OBJECTIVE: To identify the diagnostic ability of precontrast and contrast-enhanced ultrasound (CEUS) in differentiating between malignant and benign solid pancreatic lesions (MSPLs and BSPLs) and to develop an easy-to-use diagnostic nomogram. MATERIALS AND METHODS: This study was approved by the institutional review board.

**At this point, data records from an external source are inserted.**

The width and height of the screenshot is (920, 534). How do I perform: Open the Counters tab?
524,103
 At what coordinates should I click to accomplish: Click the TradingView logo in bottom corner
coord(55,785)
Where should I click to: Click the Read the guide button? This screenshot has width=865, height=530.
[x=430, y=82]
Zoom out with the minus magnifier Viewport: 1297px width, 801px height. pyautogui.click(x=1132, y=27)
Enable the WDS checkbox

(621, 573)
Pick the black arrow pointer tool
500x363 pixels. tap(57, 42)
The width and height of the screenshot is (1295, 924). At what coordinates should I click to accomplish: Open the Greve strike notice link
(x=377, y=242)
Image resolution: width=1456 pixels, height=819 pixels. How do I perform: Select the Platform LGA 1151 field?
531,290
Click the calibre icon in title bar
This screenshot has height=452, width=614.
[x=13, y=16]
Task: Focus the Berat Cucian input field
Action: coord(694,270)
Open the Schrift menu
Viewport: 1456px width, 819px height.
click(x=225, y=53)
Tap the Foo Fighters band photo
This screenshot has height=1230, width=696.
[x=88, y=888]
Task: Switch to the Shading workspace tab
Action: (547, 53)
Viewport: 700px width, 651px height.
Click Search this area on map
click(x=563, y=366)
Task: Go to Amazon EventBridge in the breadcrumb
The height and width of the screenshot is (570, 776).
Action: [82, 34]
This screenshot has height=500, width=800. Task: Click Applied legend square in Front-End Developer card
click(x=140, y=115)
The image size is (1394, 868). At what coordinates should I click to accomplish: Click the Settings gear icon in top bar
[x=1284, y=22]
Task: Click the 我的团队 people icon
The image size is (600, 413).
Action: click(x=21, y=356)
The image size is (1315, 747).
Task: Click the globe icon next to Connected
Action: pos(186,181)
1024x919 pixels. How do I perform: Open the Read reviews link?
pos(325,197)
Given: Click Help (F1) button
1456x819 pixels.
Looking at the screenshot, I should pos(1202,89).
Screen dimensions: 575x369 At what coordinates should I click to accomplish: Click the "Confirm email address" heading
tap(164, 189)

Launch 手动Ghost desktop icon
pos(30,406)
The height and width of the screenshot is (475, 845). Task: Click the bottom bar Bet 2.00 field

Patients with pathologically confirmed solid pancreatic lesions were enrolled from one tertiary medical centre from March 2011 to June 2021 and in two tertiary institutions between January 2015 and June 2021. A prediction nomogram model was established in the training set by using precontrast US and CEUS imaging features that were independently associated with MSPLs. The performance of the prediction model was further externally validated. RESULTS: A total of 155 patients (mean age, 55 ± 14.6 years, M/F = 84/71) and 78 patients (mean age, 59 ± 13.4 years, M/F = 36/42) were included in the training and validation cohorts, respectively. In the training set, an ill-defined border and dilated main pancreatic duct on precontrast ultrasound, CEUS patterns of hypoenhancement in both the arterial and venous phases of CEUS, and hyperenhancement/isoenhancement followed by washout were independently associated with MSPLs. The prediction nomogram model developed with the aforementioned variables showed good performance in differentiating MSPLs from BSPLs with an area under the curve (AUC) of 0.938 in the training set and 0.906 in the validation set. CONCLUSION: Hypoenhancement in all phases, hyperenhancement/isoenhancement followed by washout on CEUS, an ill-defined border, and a dilated main pancreatic duct were independent risk factors for MSPLs. The nomogram constructed based on these predictors can be used to diagnose MSPLs. KEY POINTS: • An ill-defined border and dilated main pancreatic duct on precontrast ultrasound, hypoenhancement in all phases of CEUS, and hyperenhancement/isoenhancement followed by washout were independently associated with MSPLs. • The ultrasound-based prediction model showed good performance in differentiating MSPLs from BSPLs with an AUC of 0.938 in the training set and 0.906 in the external validation set. • An ultrasound-based nomogram is an easy-to-use tool to differentiate between MSPLs and BSPLs with high efficacy.